-di SANDRO ROAZZI-
Il termine “fisiologico” di questi tempi non fa parte del lessico contrattuale. Secondo la rilevazione Istat il tempo d’attesa medio per rinnovare un contratto scaduto è di 40 mesi. E per un metalmeccanico italiano non è certo una novità visto il braccio di ferro interminabile ingaggiato senza esiti fra Federmeccanica e sindacati. Insomma rinnovare i contratti assomiglia ancora troppo ad una guerra, assai poco o nulla invece ad una stagione nella quale la partecipazione alla vita delle aziende e’ il modo normale per regolare l’insieme delle relazioni industriali, cmo presi i contratti. Di conseguenza le retribuzioni contrattuali crescono più di una inflazione sotto zero e che in realtà è deflazione, ma comunque assai poco: quest’anno hanno viaggiato costantemente fino a giugno (che vanta… un +0,7%) sotto l’un per cento, fatto mai avvenuto neppure negli ultimi anni di recessione.
Spiegazione semplice: piu’ di 8 milioni di lavoratori aspettano il rinnovo, a partire da quelli del settore pubblico. Quanto sia dissestata la strada verso una crescita reale lo segnala anche lo Svimez che da un lato rivela che il Sud l’anno scorso è cresciuto dell’1%, piu’ dello 0,7% nazionale, ma dall’altro mette le mani avanti spiegando che molto è dovuto a fattori eccezionali che non è detto che si ripetano come il piccolo boom del turismo in un Paese non colpito come altri dal terrorismo e il buon momento dell’agricoltura. Del resto dei 96 mila posti di lavoro in più ben 56 mila sono stati contratti a termine, dovuti appunto in particolare alla ripresa fuori dell’ordinario di quei due settori.

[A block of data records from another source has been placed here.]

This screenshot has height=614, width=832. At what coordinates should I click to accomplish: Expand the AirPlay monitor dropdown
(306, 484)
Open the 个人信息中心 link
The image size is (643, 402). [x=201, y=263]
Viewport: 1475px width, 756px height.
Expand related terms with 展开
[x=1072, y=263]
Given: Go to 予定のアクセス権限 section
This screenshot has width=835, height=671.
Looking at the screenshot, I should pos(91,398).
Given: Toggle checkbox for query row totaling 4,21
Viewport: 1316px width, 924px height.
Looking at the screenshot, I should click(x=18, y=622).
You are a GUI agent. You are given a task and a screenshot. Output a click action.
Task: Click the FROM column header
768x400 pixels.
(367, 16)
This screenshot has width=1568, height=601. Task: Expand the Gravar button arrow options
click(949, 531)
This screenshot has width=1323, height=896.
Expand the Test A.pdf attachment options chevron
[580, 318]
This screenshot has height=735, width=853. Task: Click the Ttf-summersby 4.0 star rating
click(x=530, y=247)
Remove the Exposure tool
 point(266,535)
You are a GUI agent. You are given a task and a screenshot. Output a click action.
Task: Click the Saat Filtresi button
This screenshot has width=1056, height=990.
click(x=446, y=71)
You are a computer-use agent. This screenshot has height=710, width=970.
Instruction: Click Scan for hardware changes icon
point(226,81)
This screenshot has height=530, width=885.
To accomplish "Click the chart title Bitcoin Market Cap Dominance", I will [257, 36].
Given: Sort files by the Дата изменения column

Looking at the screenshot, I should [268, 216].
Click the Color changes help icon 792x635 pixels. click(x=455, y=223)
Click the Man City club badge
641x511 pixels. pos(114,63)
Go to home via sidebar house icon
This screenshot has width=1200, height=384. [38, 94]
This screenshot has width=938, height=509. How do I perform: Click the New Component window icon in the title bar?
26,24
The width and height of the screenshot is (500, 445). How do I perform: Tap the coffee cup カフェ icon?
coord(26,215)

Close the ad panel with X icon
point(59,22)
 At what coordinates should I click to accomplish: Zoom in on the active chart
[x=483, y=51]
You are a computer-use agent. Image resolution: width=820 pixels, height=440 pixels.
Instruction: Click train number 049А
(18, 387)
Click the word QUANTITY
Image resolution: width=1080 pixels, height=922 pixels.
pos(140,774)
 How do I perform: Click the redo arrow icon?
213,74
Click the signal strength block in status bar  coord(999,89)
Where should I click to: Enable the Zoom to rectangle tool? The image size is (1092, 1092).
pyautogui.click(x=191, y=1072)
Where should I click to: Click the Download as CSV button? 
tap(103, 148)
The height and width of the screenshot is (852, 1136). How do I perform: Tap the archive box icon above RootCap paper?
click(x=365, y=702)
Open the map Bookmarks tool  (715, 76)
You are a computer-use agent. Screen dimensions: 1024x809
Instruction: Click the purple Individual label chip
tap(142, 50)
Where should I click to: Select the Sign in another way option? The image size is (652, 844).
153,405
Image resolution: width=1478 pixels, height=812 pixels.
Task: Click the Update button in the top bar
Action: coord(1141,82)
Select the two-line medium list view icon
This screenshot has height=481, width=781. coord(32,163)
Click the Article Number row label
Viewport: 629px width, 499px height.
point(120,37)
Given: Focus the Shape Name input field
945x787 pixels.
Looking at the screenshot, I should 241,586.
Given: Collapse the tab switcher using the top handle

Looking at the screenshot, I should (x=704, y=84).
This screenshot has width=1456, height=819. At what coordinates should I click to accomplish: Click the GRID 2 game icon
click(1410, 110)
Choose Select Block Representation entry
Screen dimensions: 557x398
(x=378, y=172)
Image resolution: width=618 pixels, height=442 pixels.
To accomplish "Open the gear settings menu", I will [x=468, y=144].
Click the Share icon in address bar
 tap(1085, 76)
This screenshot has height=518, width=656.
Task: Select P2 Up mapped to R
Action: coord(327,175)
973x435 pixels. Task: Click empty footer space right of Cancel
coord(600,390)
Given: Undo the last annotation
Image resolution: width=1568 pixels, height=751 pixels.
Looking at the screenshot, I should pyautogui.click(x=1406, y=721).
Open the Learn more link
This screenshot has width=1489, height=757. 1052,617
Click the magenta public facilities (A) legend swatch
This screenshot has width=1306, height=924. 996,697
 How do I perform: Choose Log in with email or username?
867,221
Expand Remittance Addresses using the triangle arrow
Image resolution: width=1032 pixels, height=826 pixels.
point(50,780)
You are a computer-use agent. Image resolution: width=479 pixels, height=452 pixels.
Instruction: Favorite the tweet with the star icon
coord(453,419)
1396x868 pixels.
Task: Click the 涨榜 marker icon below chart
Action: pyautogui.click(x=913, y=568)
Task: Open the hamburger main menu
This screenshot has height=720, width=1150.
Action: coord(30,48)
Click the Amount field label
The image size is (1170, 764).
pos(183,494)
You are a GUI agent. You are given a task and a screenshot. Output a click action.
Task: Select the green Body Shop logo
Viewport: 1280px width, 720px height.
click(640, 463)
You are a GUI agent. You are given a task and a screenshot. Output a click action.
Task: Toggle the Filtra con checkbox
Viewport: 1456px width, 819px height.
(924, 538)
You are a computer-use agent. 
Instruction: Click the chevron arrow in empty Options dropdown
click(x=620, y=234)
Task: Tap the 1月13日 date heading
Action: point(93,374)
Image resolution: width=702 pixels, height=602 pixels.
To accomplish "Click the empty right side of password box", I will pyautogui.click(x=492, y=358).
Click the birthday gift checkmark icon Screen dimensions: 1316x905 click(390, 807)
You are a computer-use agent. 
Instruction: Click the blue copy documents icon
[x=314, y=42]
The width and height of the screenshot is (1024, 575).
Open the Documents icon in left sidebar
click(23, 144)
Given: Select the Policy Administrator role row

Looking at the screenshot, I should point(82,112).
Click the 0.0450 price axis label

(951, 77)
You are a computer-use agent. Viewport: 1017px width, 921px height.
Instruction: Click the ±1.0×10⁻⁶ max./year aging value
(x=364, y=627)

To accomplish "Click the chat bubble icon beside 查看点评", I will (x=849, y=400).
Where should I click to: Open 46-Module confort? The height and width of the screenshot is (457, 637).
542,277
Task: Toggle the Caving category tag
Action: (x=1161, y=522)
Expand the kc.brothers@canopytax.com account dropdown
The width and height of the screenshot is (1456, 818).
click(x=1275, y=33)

Lo sguardo ora ritorna al tavolo del confronto sulle pensioni che si terra’ domani e sara’ preceduto da riunioni nelle tre case sindacali e da un incessante lavorio sui numeri della vicenda. Quelli spuntati negli ultimi giorni non hanno convinto neppure esponenti del Governo tanto da rimandare ogni valutazione all’incontro di domani. Dal sindacato poi si sostiene che per dare risposte ai problemi sul tappeto serve qualcosa più di due miliardi, da parte governativa non si fanno cifre ma sembrerebbe già un bel successo il poter mettere sul piatto quel miliardo e mezzo di euro di cui si è vociferato a più riprese. Alcuni capitoli della discussione si rivolgono a platee estese come nel caso dei lavoratori precoci, circa tre milioni e mezzo senza considerare anche coloro che prima dei 18 anni hanno svolto un qualche sporadico lavoro.
Si tratterebbe di regolare con incentivi un flusso annuo di circa 50 mila unità in uscita dal lavoro. Anche sui lavoratori usuranti pende l’interrogativo se ci si debba occupare solo dell’esistente o allargarlo a nuovi settori come nel caso degli edili. Qui si tratta di allentare vincoli troppo stretti che hanno determinato un andamento davvero singolare: in tutto i lavoratori che hanno superato i vari sbarramenti normativi sarebbero meno… di 2000 finora. E sempre in ballo la sorte dell’anticipi pensionistico. Attesa anche per gli interventi a favore dei pensionati, con possibili miglioramenti per la quattordicesima e la no tax area. La frase piu’ impegnativa e’stata quella del sottosegretario alla Presidenza del Consiglio Nannicini: speriamo a settembre di firmare qualcosa con i sindacati. Di eventuali firme pero’ al momento i sindacati non hanno mai parlato. Prima i risultati. Si vedrà.